start PASSAGE GIVEN

These pleasant looking gardens are actually built over the edge of an oil field where asphalt bubbles to the surface.
55 million years ago animals came to drink here and got trapped by the tar. In the 1870/80s the asphalt was commercially mined but gradually it came to be understood that the lumps that were being found were fossilised bones.
Professors from the University and the local High School teacher started bringing students to do a bit of amateur fossil hunting. In 1903 the Loss Angeles County was given sole digging rights for 2 years and in that time they excavated 89 tar pits. The remains were carted off to be displayed in the Natural history museum.
George C Page embodied the quintessential american dream. Born in Nebraska in 1917, his father died when he was 5 and he was raised as a farm-boy. When he was 12 his teacher gave him an orange and he was so enraptured with it he resolved to live where it came from, so at 16 he left home and hitched to Los Angeles. He worked as a busboy and a soda jerk and saved. One Xmas he sent a box of fruit home to his mother and the other lodgers at his boarding house were so impressed with how he arranged it they asked him to do the same for them. He invested the $1000 he'd saved and set up a business sending fruit gifts to other parts of the country. He bought a car manufacturer and in 1946 sold the packaging business and moved into real estate when prices had been depressed by the was and fears of invasion. he was fascinated by the Tar Pits but got fed up of travelling 7 miles between the pits and the fossils so he designed and built a museum on site to house the fossils.

end PASSAGE GIVEN
start DATA SHOWN

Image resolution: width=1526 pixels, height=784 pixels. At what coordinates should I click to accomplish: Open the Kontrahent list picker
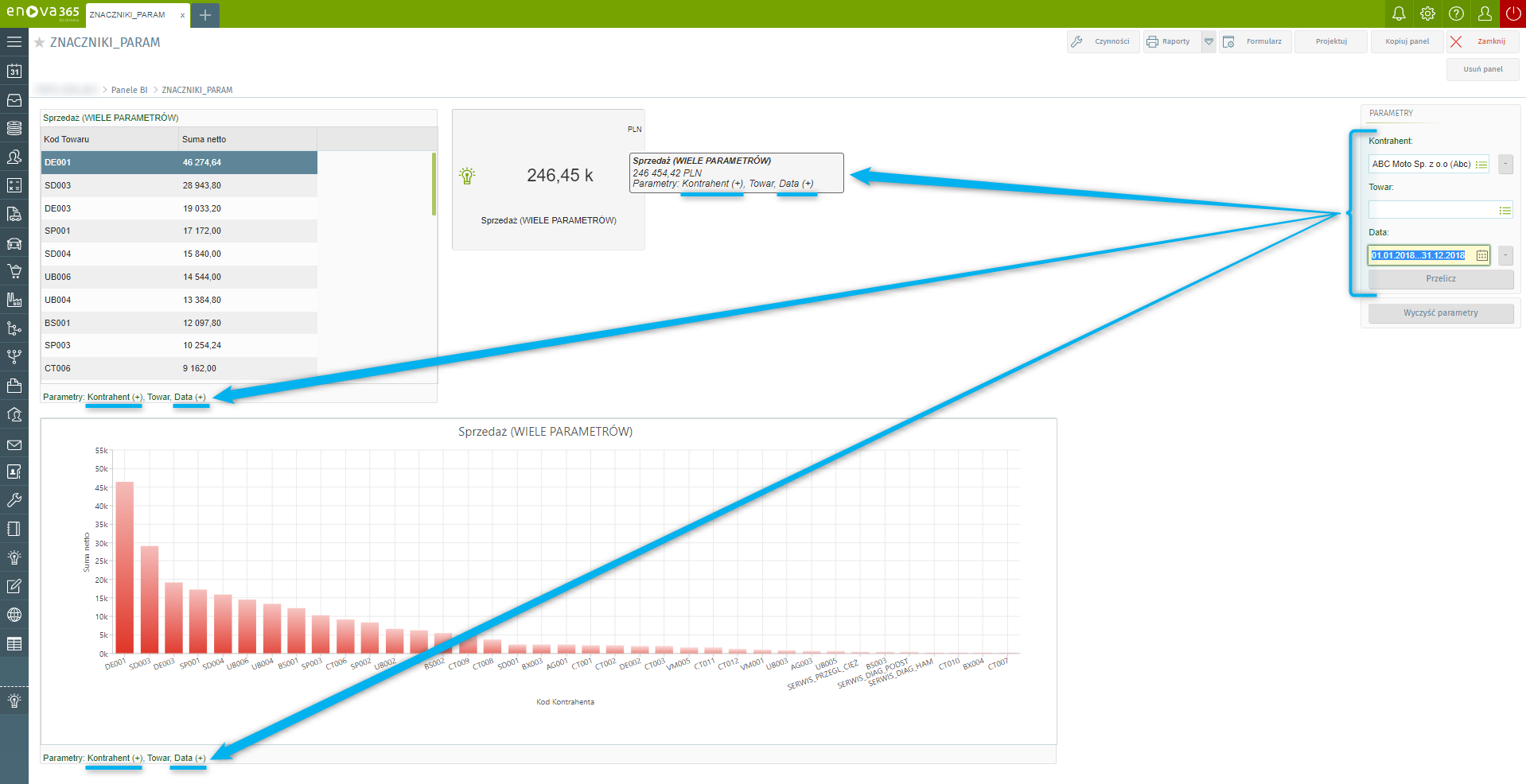1481,165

end DATA SHOWN

= WHAT NEEDS TO BE DONE =
Rewrite the tar pits passage, starting with "Professors from the" and going on through "Natural history museum.", with "pupils" in place of "students".

= RESULT =
Professors from the University and the local High School teacher started bringing pupils to do a bit of amateur fossil hunting. In 1903 the Loss Angeles County was given sole digging rights for 2 years and in that time they excavated 89 tar pits. The remains were carted off to be displayed in the Natural history museum.